> _REQUIREMENT_:
The line containing "Given: Tap the 跟随 follow round icon" marks the start; extract exactly from it through the last line of the entries, and omit any pictures.
==========
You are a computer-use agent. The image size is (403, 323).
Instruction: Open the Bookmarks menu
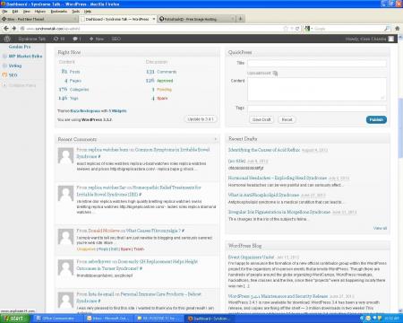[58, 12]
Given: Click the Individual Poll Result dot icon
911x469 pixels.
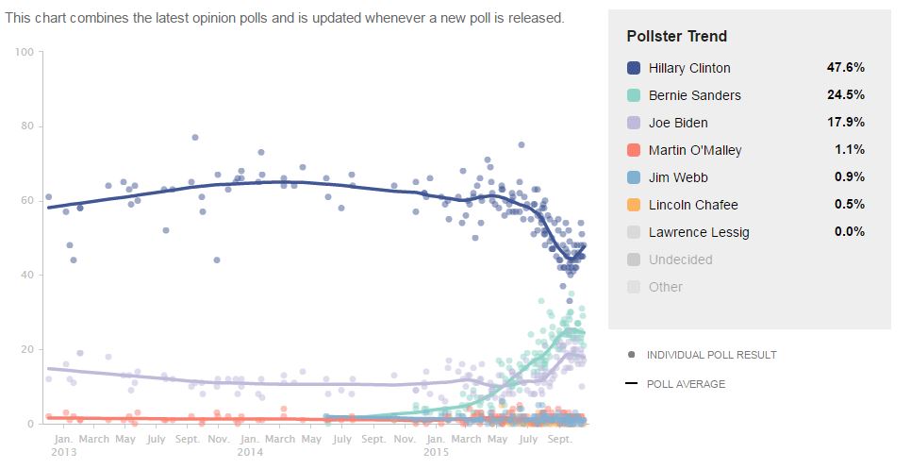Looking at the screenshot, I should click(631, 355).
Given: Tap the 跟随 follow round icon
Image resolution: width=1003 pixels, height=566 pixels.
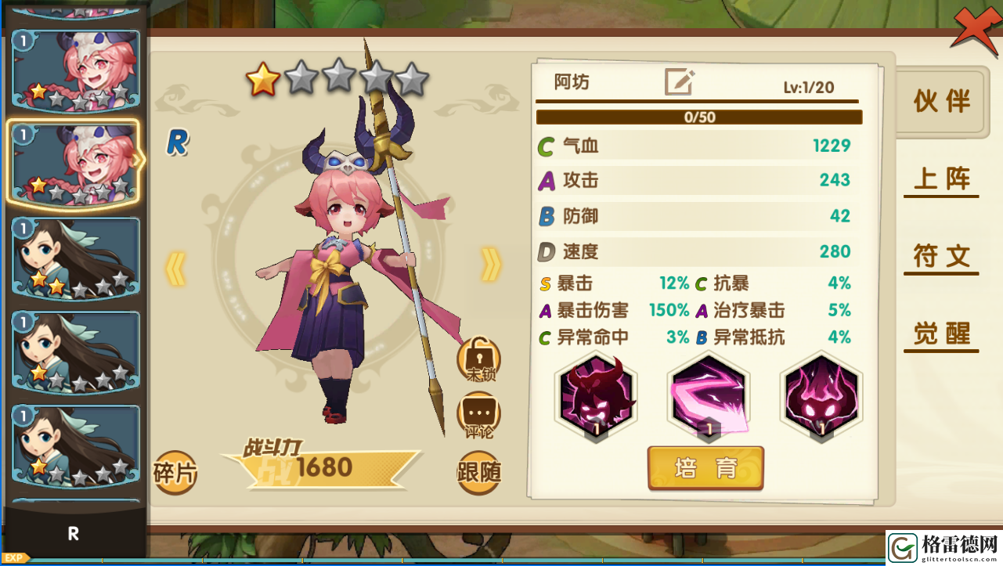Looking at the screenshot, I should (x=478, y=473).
==========
> _SOLUTION_:
Given: Tap the 跟随 follow round icon
Image resolution: width=1003 pixels, height=566 pixels.
Looking at the screenshot, I should (x=478, y=473).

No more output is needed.